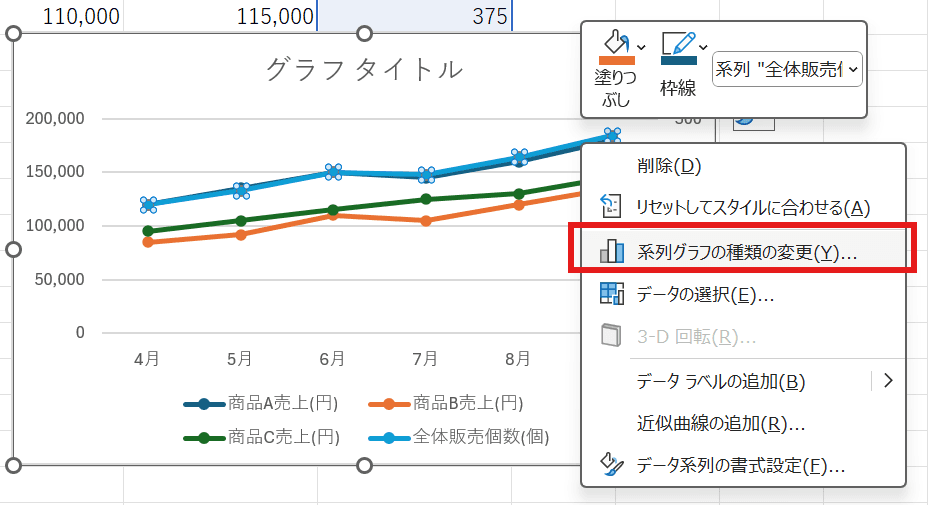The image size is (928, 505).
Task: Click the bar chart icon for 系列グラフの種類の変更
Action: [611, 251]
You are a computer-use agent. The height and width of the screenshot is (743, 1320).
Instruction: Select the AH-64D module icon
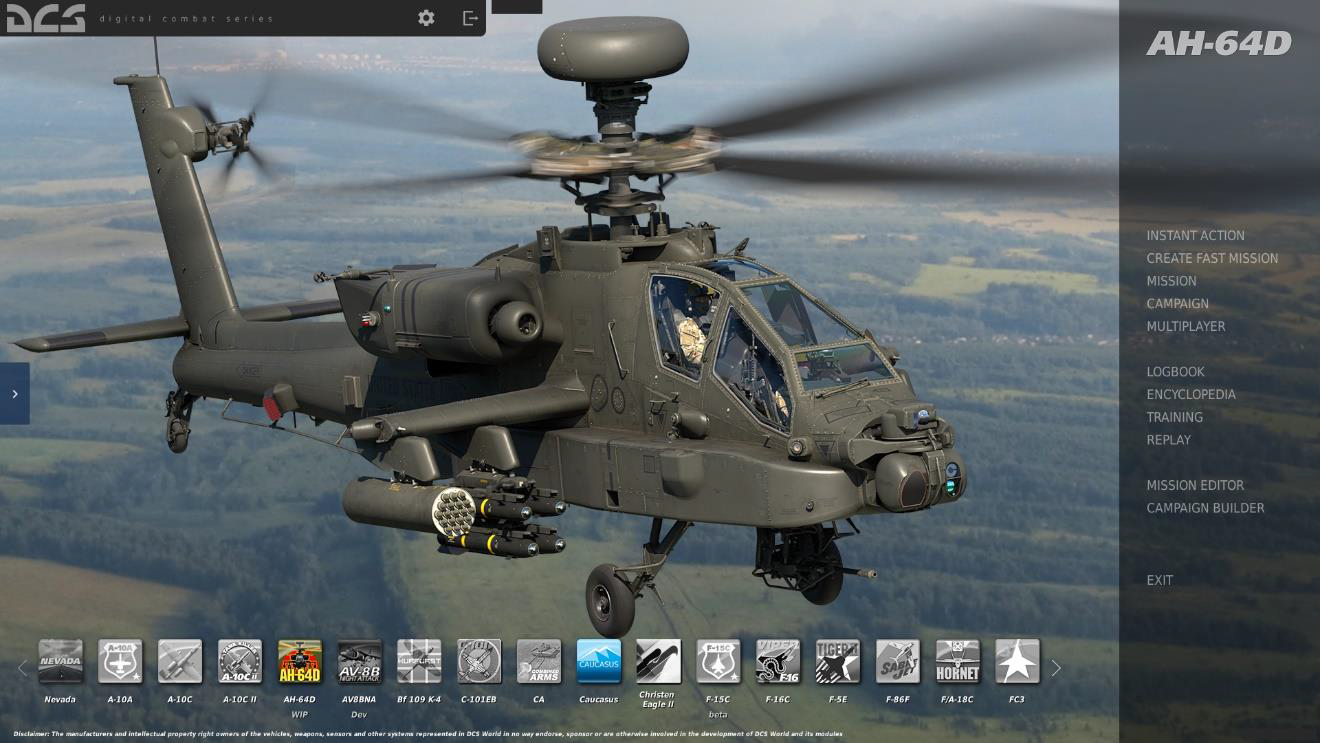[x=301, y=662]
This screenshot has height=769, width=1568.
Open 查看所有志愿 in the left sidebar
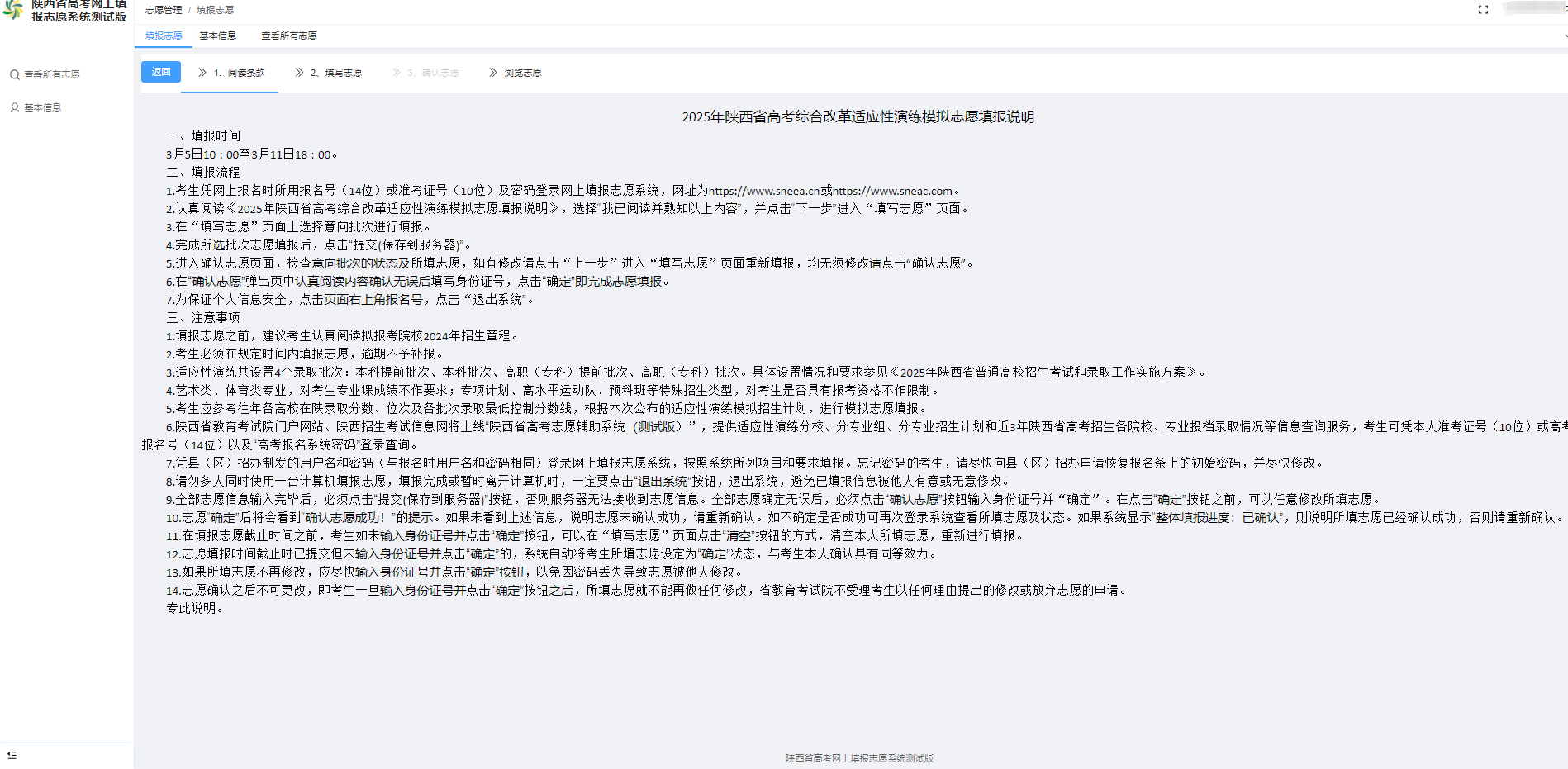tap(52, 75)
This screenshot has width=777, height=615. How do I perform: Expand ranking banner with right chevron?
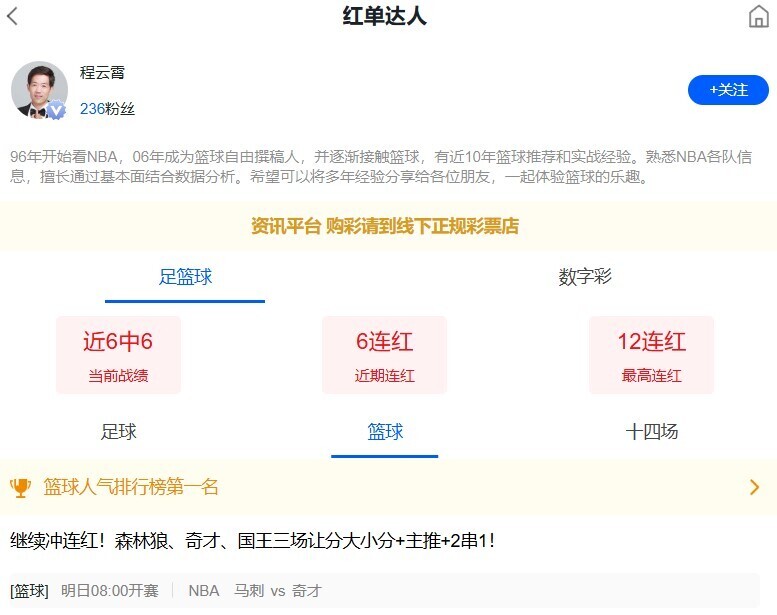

Written exercise: Copy all the entries above word for word, leaving out the pictures.

Output:
The image size is (928, 505).
Task: Click the bar chart icon for 系列グラフの種類の変更
Action: [611, 251]
You are a computer-use agent. The height and width of the screenshot is (743, 1320).
Instruction: Select the AH-64D module icon
[x=301, y=662]
This screenshot has height=769, width=1568.
Open 查看所有志愿 in the left sidebar
tap(52, 75)
This screenshot has width=777, height=615. How do I perform: Expand ranking banner with right chevron?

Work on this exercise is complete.